6. Who designed the SIDP?
Given that infrastructure involves both the public and the private sectors, we felt that the SIDP had to be the product of a collaboration by both in order to be viable. Hence, the working group which designed the SIDP comprises eminent private sector infrastructure and dispute resolution specialists as well as officials from the SIMC, SMC and the Singapore Ministry of Law.
7. How can the SIDP be incorporated into a project?
Parties who wish to use the SIDP should include an appropriate clause in their contract. The following is a standard clause which parties can use as it is, or adapt to suit their needs: “Parties shall establish a Dispute Board in accordance with the Singapore Infrastructure Dispute-Management Protocol 2018 (“the SIDP”), which is incorporated by reference. The Dispute Board shall comprise of [one/ two/three] member[s]. The Dispute Board shall assist parties in preventing, managing and resolving differences or disputes in accordance with the terms of the SIDP.” The SIDP is flexible and versatile, and can be customised to suit parties’ and project needs. It can support both contracts between the developer and the contractor, as well as contracts between the contractor and the sub-contractors.

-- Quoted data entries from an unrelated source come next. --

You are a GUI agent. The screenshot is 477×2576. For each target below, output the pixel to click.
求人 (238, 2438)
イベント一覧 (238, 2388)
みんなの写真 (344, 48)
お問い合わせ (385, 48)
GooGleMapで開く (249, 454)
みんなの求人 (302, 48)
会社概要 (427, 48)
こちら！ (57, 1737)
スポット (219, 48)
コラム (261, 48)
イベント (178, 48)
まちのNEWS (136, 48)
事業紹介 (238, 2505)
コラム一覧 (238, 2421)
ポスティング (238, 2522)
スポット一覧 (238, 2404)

Those interested to find out more about the SIDP may contact:
Ramping Up Capability
Singapore is already home to many experienced professionals who provide services in the infrastructure space.
However, given the projected demand for infrastructure, more will be required. There is therefore a need to build capability. Professionals looking to enter the infrastructure space may want to consider the following: The National University of Singapore (NUS) Faculty of Law’s new infrastructure programme called, “The Project Finance Academy”, from 14 to 16 November 2018 under the auspices of its Centre for Banking and Finance Law:
• This is a three-day practical “hands-on” workshop that will take participants through the main legal considerations in structuring project finance transactions.

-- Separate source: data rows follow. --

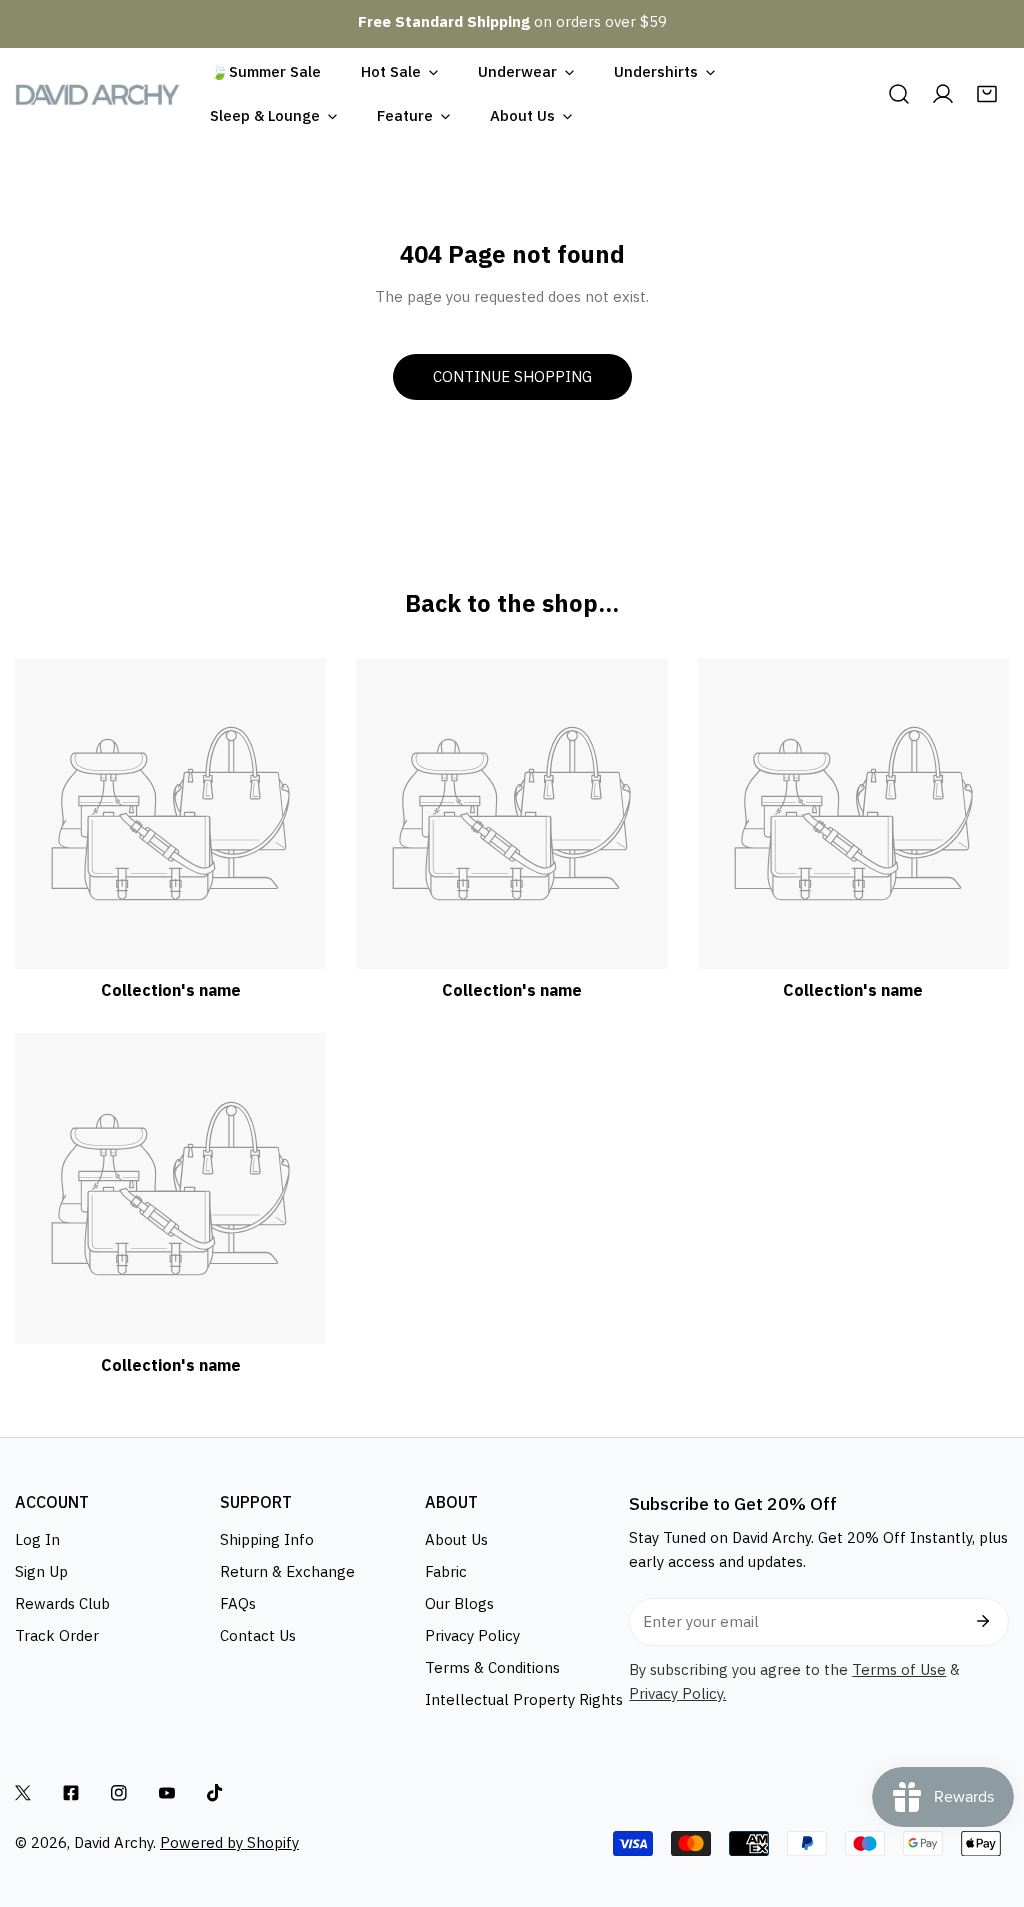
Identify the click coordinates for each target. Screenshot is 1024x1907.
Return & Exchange (287, 1571)
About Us (456, 1539)
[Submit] (983, 1621)
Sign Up (41, 1571)
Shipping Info (267, 1539)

• It will address practical issues relating to infrastructure projects such as how to structure documents, negotiate deals, and anticipate and deal with potential issues.

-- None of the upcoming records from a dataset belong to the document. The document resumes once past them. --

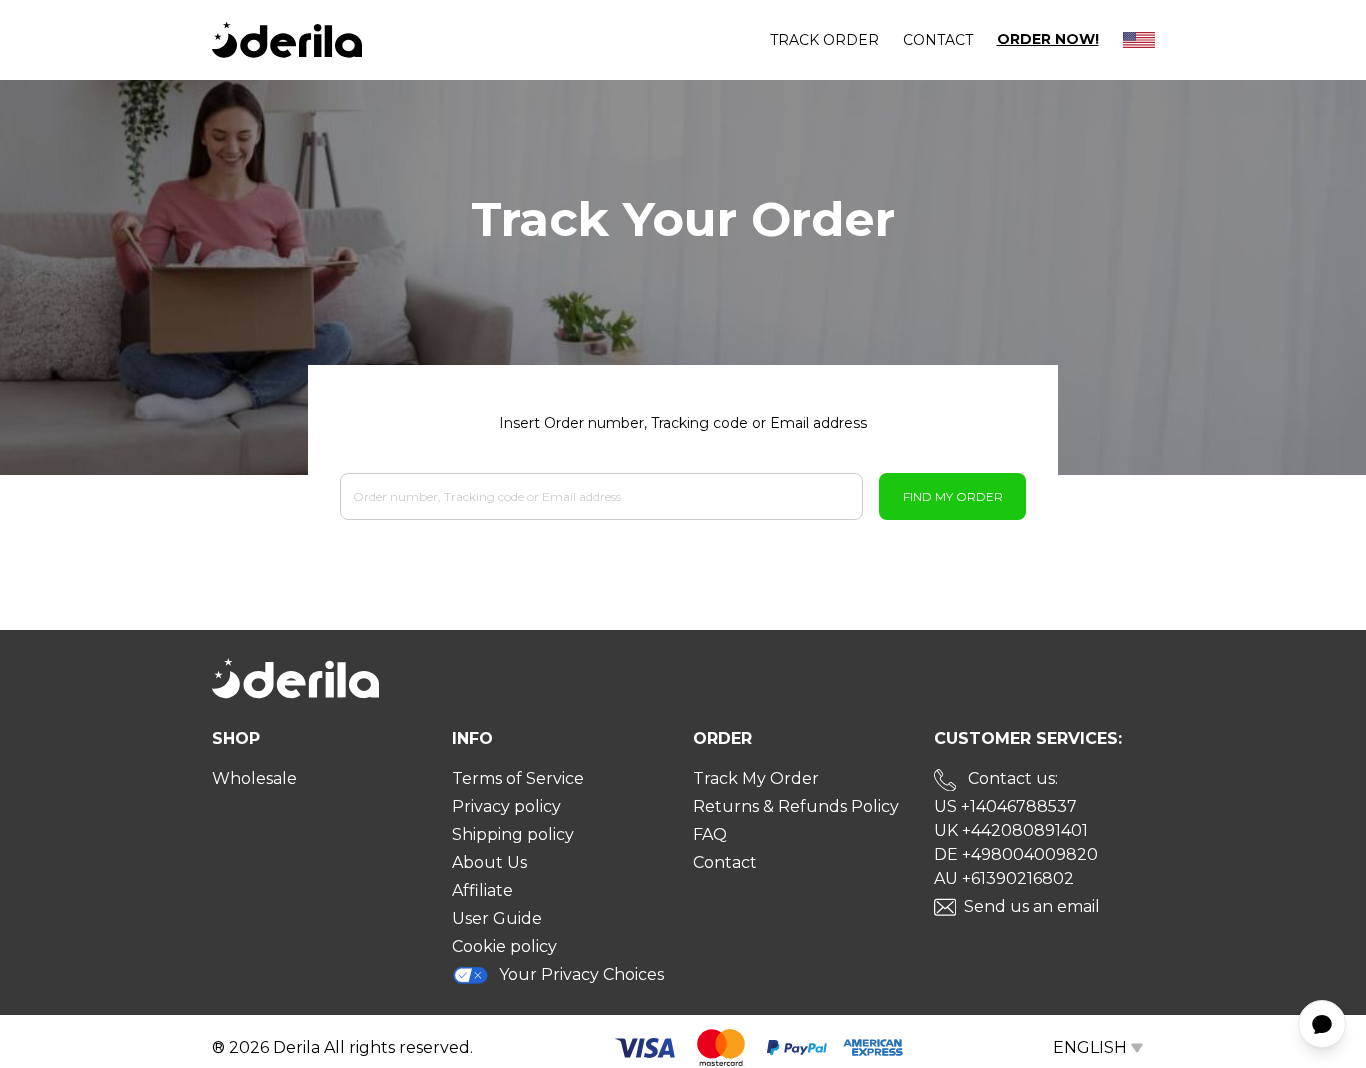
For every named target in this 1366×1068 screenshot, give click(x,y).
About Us (489, 862)
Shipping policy (513, 834)
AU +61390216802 (1004, 878)
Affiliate (482, 890)
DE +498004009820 (1016, 854)
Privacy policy (506, 806)
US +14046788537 (1005, 806)
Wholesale (254, 778)
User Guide (497, 918)
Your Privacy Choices (581, 974)
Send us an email (1032, 906)
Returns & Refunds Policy (796, 806)
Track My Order (756, 778)
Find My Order (953, 496)
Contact (938, 40)
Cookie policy (504, 946)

•Those interested may register at https://tinyurl.com/ projectfinanceacademy. Eligible Singaporeans aged 25 and above can also use their $500 SkillsFuture Credit to offset the course fee of $1,284. Then there is SMU’s Asia Leaders Programme in Infrastructure Excellence (ALPINE):
• ALPINE is open to players in the infrastructure space and targeted at professionals with at least six years of experience in infrastructure who want to deepen their knowledge.
• ALPINE brings together leaders in the infrastructure space to share and gain an understanding of each other’s perspectives and objectives. Professionals can also be seconded to other players in the infrastructure space such as developers or multilateral development banks to work on projects and build up regional networks. Members
As capability grows and more talented professionals gravitate to the sector, we will benefit from better ideas and solutions to crack infrastructure issues and unlock the full potential of infrastructure in Asia, benefiting current and future generations.